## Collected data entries

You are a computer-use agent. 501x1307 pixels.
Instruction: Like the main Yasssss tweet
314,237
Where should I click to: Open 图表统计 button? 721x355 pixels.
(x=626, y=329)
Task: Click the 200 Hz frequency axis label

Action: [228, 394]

==

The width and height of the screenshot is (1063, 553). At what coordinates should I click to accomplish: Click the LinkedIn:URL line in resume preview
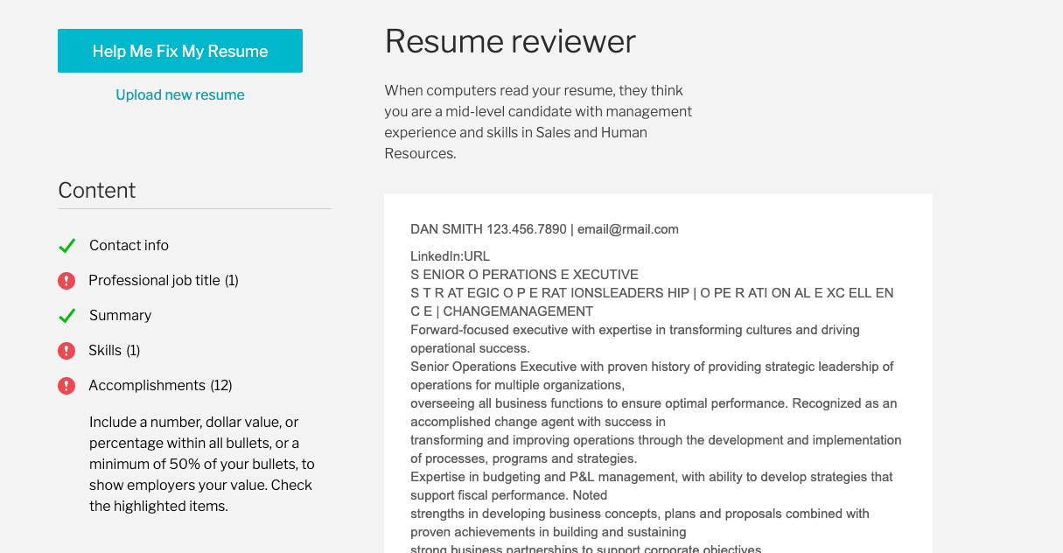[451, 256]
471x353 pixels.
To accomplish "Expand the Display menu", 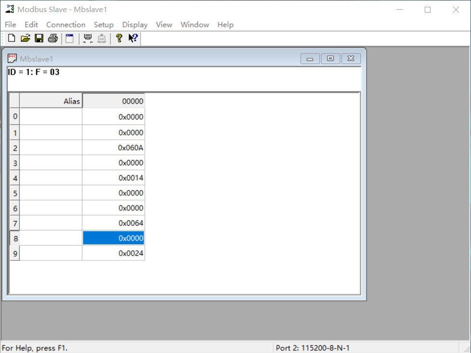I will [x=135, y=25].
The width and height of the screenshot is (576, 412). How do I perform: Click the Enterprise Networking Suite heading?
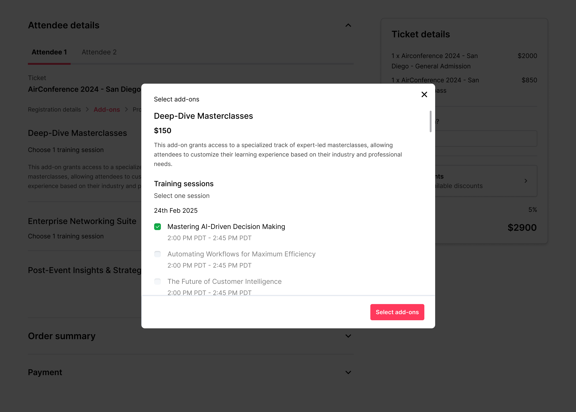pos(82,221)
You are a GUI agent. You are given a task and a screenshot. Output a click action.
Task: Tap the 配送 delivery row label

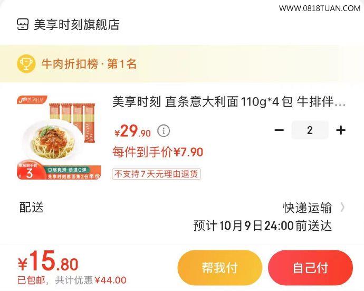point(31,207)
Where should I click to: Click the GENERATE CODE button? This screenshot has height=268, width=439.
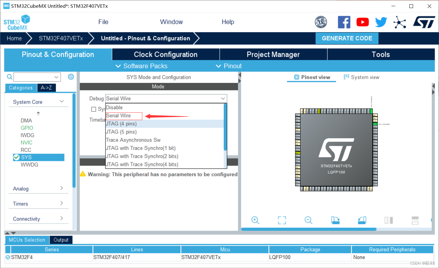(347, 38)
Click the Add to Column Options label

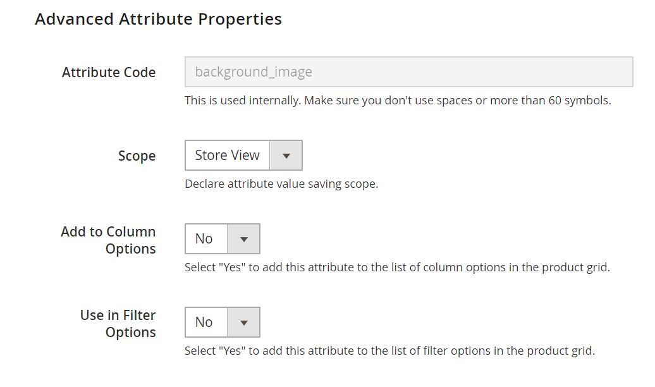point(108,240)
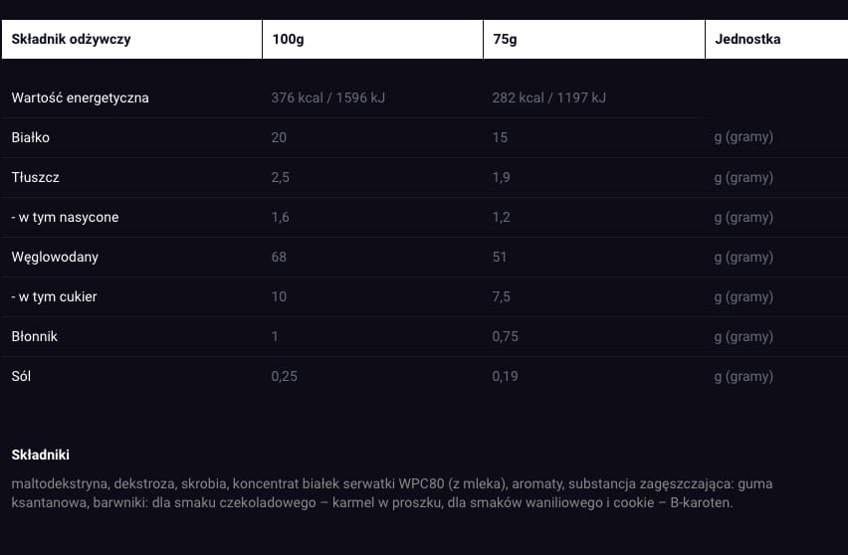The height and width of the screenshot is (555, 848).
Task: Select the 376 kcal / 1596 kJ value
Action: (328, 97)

==

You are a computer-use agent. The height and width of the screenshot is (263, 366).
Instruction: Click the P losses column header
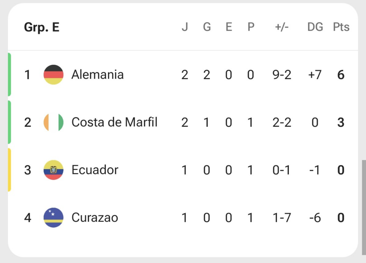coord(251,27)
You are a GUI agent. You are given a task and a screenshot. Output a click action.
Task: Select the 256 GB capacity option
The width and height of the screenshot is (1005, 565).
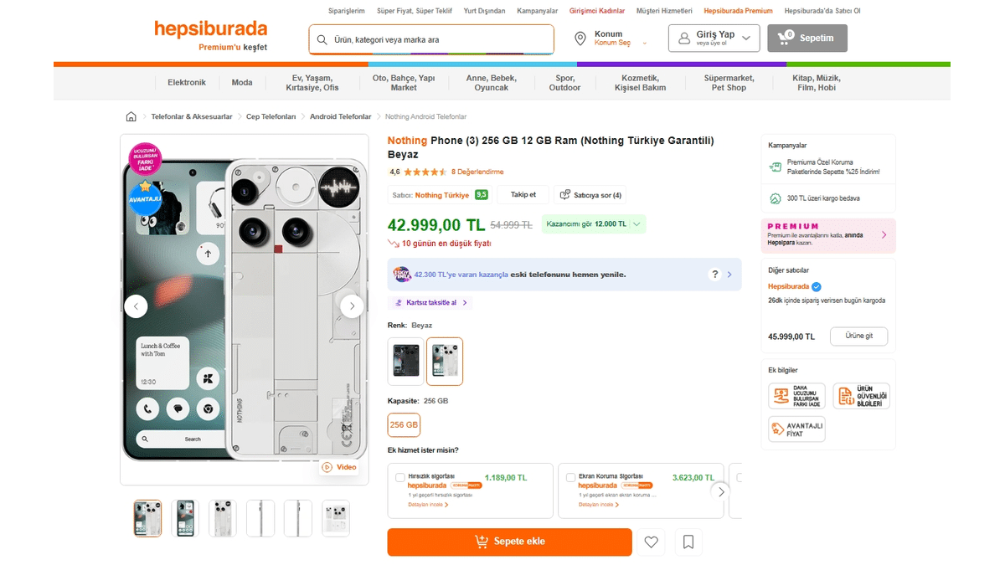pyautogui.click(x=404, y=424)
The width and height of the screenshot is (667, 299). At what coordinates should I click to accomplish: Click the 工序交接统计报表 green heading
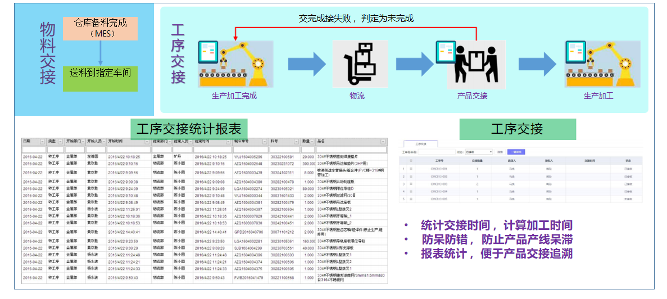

## EXERCISE BRIEF
Every line of the entries above that includes "agent" should be copied.

## EXPECTED ANSWER
You are a computer-use agent. 501x1307 pixels.
You are a GUI agent. You are given a task and a screenshot. Output a click action.
You are a computer-use agent. The height and width of the screenshot is (263, 366).
You are a GUI agent. You are given a task and a screenshot. Output a click action.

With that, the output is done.